▶ [Material for this task]:

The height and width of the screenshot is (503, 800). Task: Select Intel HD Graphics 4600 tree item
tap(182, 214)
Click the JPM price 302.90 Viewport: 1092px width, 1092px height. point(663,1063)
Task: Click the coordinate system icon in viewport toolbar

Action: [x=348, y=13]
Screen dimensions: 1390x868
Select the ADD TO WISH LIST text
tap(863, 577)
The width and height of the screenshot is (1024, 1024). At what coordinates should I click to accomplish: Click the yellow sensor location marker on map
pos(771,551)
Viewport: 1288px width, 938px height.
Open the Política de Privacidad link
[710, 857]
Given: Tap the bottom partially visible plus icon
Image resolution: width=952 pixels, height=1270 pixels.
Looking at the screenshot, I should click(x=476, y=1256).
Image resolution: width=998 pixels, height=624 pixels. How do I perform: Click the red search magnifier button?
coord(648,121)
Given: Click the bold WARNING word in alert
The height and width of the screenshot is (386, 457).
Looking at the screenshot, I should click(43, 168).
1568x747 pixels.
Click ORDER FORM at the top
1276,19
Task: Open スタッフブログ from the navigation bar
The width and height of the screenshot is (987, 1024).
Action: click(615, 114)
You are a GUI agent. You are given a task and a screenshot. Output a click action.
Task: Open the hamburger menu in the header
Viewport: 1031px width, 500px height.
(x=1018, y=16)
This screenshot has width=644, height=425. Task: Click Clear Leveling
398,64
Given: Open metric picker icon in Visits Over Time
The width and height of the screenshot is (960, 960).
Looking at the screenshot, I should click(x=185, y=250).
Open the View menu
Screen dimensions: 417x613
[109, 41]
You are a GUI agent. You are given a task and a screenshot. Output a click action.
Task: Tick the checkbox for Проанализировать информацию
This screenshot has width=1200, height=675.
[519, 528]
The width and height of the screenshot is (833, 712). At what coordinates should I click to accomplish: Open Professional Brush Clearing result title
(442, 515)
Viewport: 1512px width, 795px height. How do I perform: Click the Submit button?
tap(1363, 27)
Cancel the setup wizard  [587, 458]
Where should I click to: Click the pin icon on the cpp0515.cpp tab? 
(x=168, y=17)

▶ [Task to carry out]: Turn every row from the line containing "The width and height of the screenshot is (833, 712)." down to the line containing "Cancel the setup", both included, into a JSON list of strings. Use one string per line and leave out any blank lines.

▶ [Answer for this exercise]:
[
  "The width and height of the screenshot is (833, 712). At what coordinates should I click to accomplish: Open Professional Brush Clearing result title",
  "(442, 515)",
  "Viewport: 1512px width, 795px height. How do I perform: Click the Submit button?",
  "tap(1363, 27)",
  "Cancel the setup wizard  [587, 458]"
]